SHORT EXERCISE |
Render the items below, from the line with "Where should I" to the line with "Click the bold", as a Markdown table with the columns "Row" and "Line", where "Row" numbers each line. Skip any blank lines.

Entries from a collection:
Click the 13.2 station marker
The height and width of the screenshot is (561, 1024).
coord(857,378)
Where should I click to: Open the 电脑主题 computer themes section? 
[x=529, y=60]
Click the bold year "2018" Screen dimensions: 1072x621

* * *

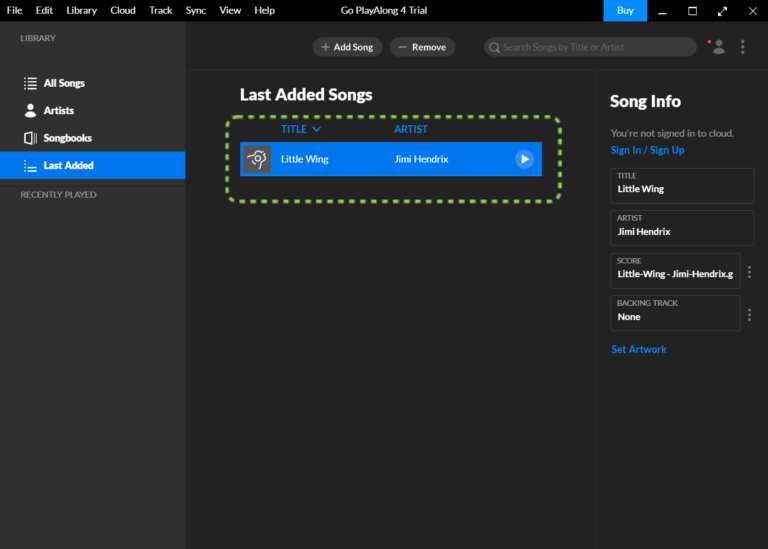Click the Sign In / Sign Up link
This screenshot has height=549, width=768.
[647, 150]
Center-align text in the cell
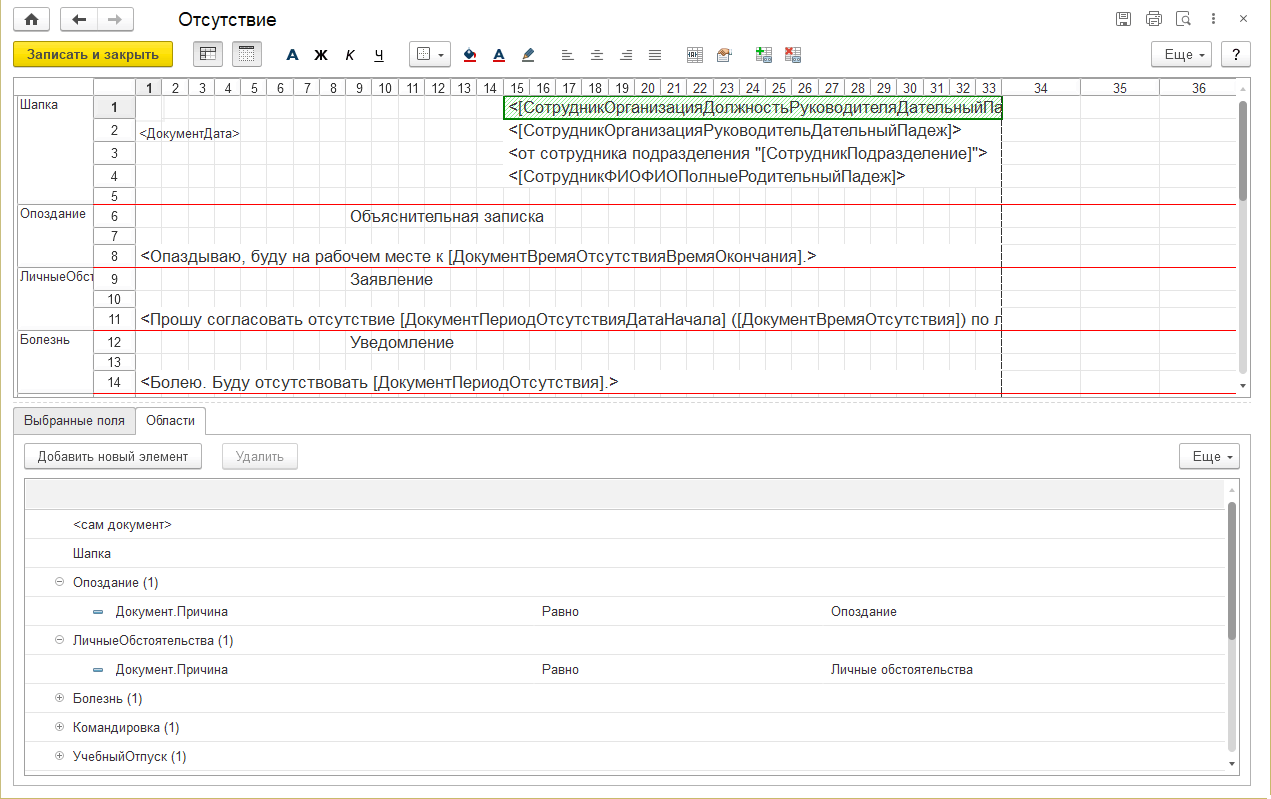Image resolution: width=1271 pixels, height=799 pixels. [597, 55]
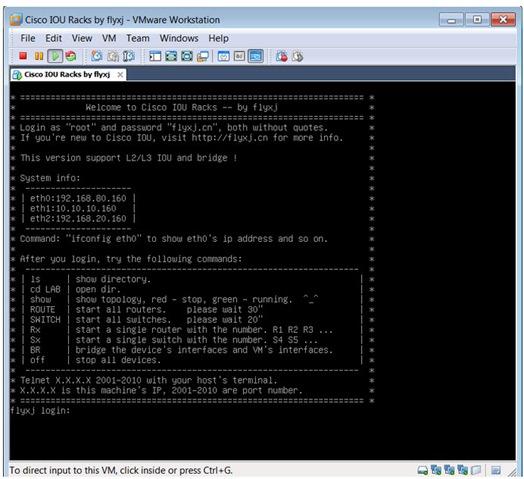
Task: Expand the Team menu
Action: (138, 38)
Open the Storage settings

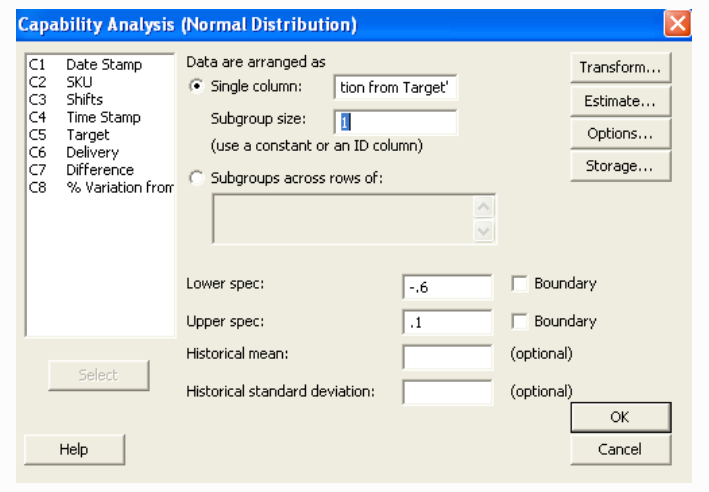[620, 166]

RESULT OF THIS EXERCISE |
| Row | Line |
|---|---|
| 1 | Where should I click to: Open the 电脑主题 computer themes section?  |
| 2 | [x=529, y=60] |
| 3 | Click the bold year "2018" Screen dimensions: 1072x621 |